Hold-Harmless and Other Flexibility in Low-Volume Payment Adjustment (LVPA) Due to COVID-19

CMS makes an adjustment to payments for facilities that furnish a low volume of dialysis treatments. To receive the LVPA, the facility must submit an attestation prior to the calendar year in which the adjustment would be effective.

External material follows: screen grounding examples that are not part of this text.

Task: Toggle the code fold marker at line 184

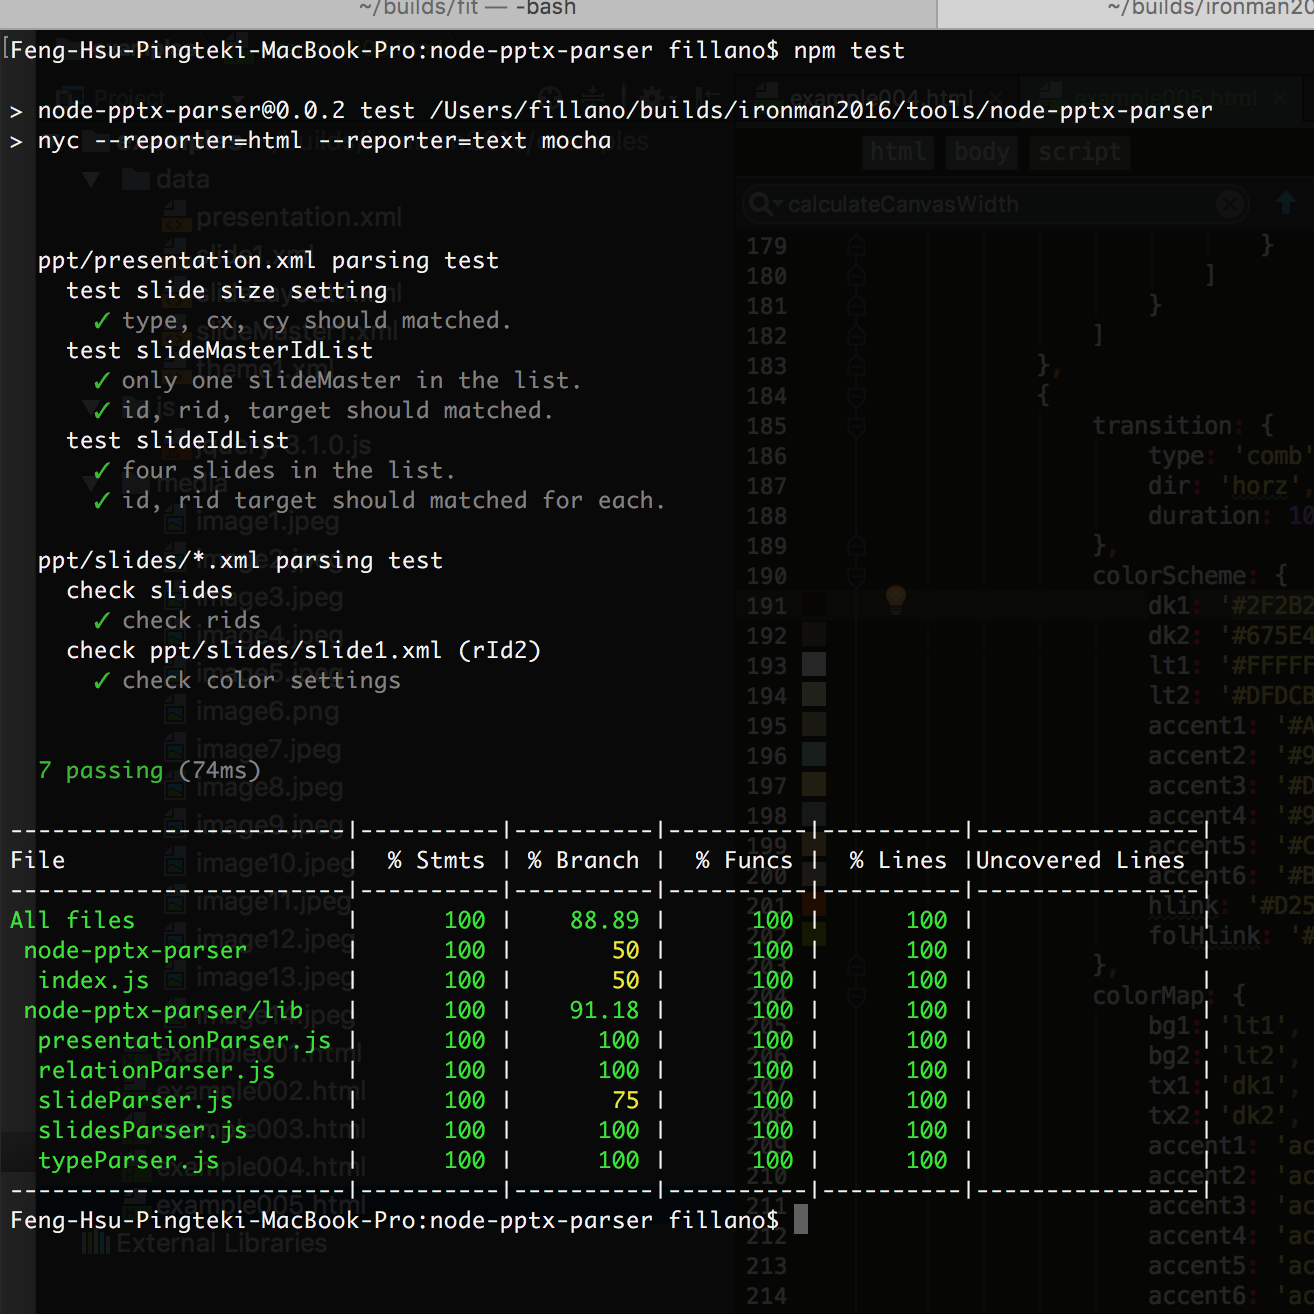Action: point(857,396)
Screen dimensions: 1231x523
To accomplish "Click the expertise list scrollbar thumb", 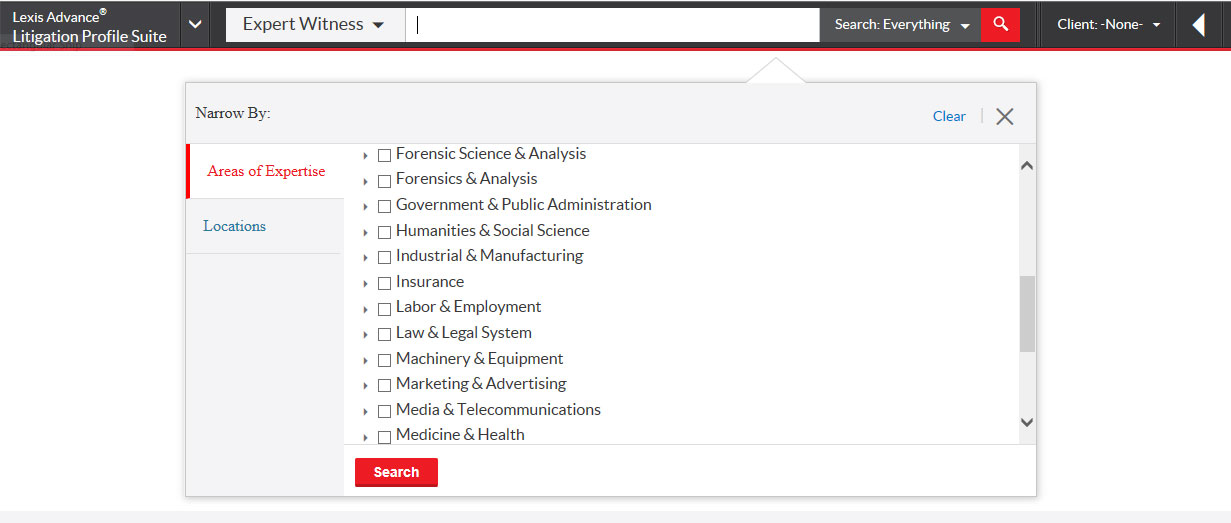I will tap(1027, 314).
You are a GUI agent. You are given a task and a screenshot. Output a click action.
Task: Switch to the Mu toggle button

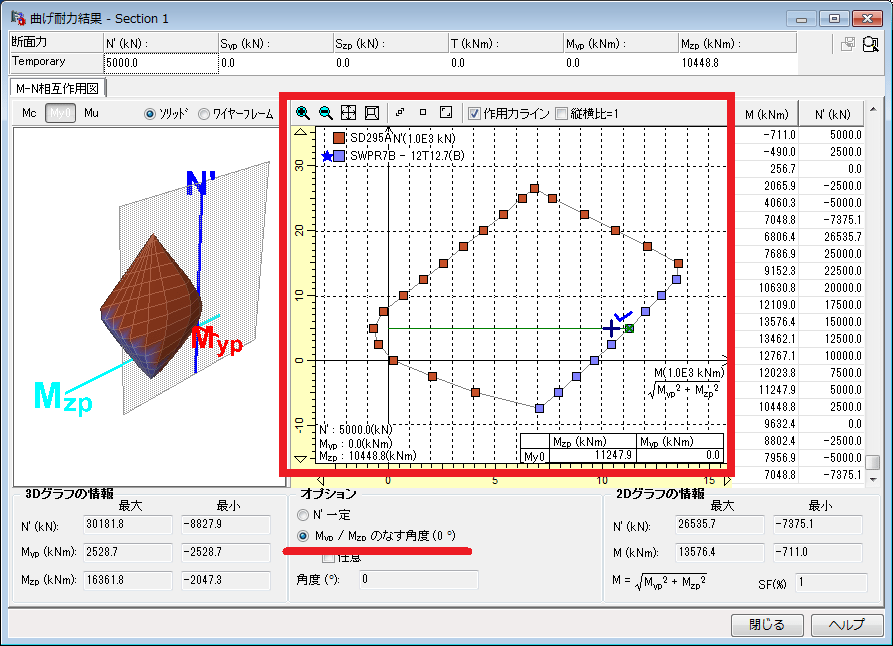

In this rule, CMS finalizes their policy to hold ESRD facilities harmless that would otherwise qualify for the LVPA but for COVID-19.

For purposes of determining LVPA eligibility for payment years 2021, 2022, and 2023, CMS will only consider total dialysis treatments furnished for any six self-selected months of a facility’s cost-reporting period ending in 2020. ESRD facilities will attest that their total dialysis treatments during these six months were less than 2,000 and CMS will assume any excess were due to temporary patient shifting resulting from the COVID-19 PHE.

CMS Finalizes Minor Changes to ESRD QIP

Under the ESRD-QIP, CMS assesses the total performance of each facility on measures specified for a payment year and applies an appropriate payment reduction to each facility that does not meet a minimum total performance score (TPS). For PY 2023, CMS estimates that a facility must meet or exceed a TPS of 57 to avoid a payment reduction.

Finalized Payment Reduction Scale for PY 2023 Based on the Most Recently Available Data

Total Performance Score Reduction (%)
100-57 0%
56-47 -0.5%
46-37 -1.0%
36-27 -1.5%
26-0 -2.0%

 

CMS finalizes certain changes to the ESRD-QIP:

  • Update the scoring methodology for Ultrafiltration Rate (UFR) Reporting Measure to score facilities based on the number of eligible patient-months as opposed to facility-months.
  • Update the National Healthcare Safety Network (NHSN) validation study to reduce the number of required records from 20 records across each of the first two quarters (40 records total) to 20 total records across any two quarters.